Press releases of Europa-Universität Flensburg (EUF)

Emigration and the State: What Effects does Mass Emigration Have on Statehood?

International conference at Europa-Universität Flensburg on the impact of labor emigration on countries of origin in and outside the EU

From February 7-9, 2024, an international conference at Europa-Universität Flensburg will address how states and societies in migrants' countries of origin deal with mass emigration. The issue is the subject of a joint research project by Europa-Universität Flensburg (EUF) and the University of Bremen. In the DFG project "Paradoxien der EU-Freizügigkeit. Präferenzbildungsprozesse für und gegen Europäische Integration" ["Paradoxes of EU Freedom of Movement: Processes of Preference Formation For and Against European Integration"], Christof Roos, Professor of European and Global Governance at EUF, and Dr. Martin Seeliger, a research associate at the Institute for Labor and Economics in Bremen, investigate how migration affects the mostly Southern and Eastern European countries of origin from 2021 to 2024. The project fills a research gap, as the impacts of EU freedom of movement on EU countries of origin remain largely unexplored.

The three-day final conference of the project aims to systematically understand the effects of emigration on the state. It brings together the latest empirical research findings on emigration using five different analytical-theoretical approaches.

Freedom of Movement and EU migration

The contributions to this panel deal with the core principle of the free movement of persons and pose the following questions, among others: How does the practice of the free movement of persons contribute to the balance in the internal market? What influence does it have on public opinion on EU membership? How do the liberal principles of the free movement of persons undermine or change the notions of community, state and nation within and outside the EU? How do countries in the EU's neighborhood view the free movement of persons and emigration?

Politicization of Emigration

The contributions to this panel examine whether and how emigration is politicized along various lines of conflict (capital and labor, liberal and conservative currents, community and individual) in emigration societies. Key questions include: Is there a link between emigration and electoral participation? Which actors are driving the politicization of the emigration issue? How is the topic of emigration discussed in national political debates?

Emigration and the Welfare State

Limited economic advancement opportunities are an important motive for emigration. This also means that the welfare state and social security institutions, such as unemployment insurance or training opportunities, can determine the decision to migrate. Accordingly, this panel discusses questions such as: What is the relationship between the institutions of the welfare state and emigration or return migration? How do governments justify changes to the welfare state in connection with emigration? In comparative terms, which measures have an effect and which do not?

Emigration and the Economy

The contributions of this panel address how national growth strategies and freedom of movement interact with each other. How is the regulation of the national labor market in destination countries driven by production interests (e.g., companies and business associations, trade unions) or voting preferences? What exactly determines the political positions of those actors who, with their growth strategies (e.g., low wages), provide incentives for migration?

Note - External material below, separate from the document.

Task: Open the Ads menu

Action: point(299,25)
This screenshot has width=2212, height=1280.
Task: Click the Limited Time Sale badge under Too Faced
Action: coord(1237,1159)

Emigration and the Voice of Emigrants

Emigrants connect their destination country with their countries of origin in many ways, far beyond money transfers. This is particularly true in the EU, as it is seen as a migration space. Paradoxically, despite EU integration, the concept of nationality and ethnic belonging of EU migrants has become stronger rather than weaker as a result of their EU mobility. What value do emigrant relationships have for governments, political parties, and political power in general? How do relationships between governments and emigrants change when the latter do not return to their countries of origin? Do governments address their national diaspora in other EU countries with their policies, and if so, what are their main motives?

The Conference

The conference is organized by Prof. Dr. Christof Roos (Europa-Universität Flensburg), Dr. Anna Kyriazi (University of Milan), and Dr. Martin Seeliger (University of Bremen, Institute for Work and Economics).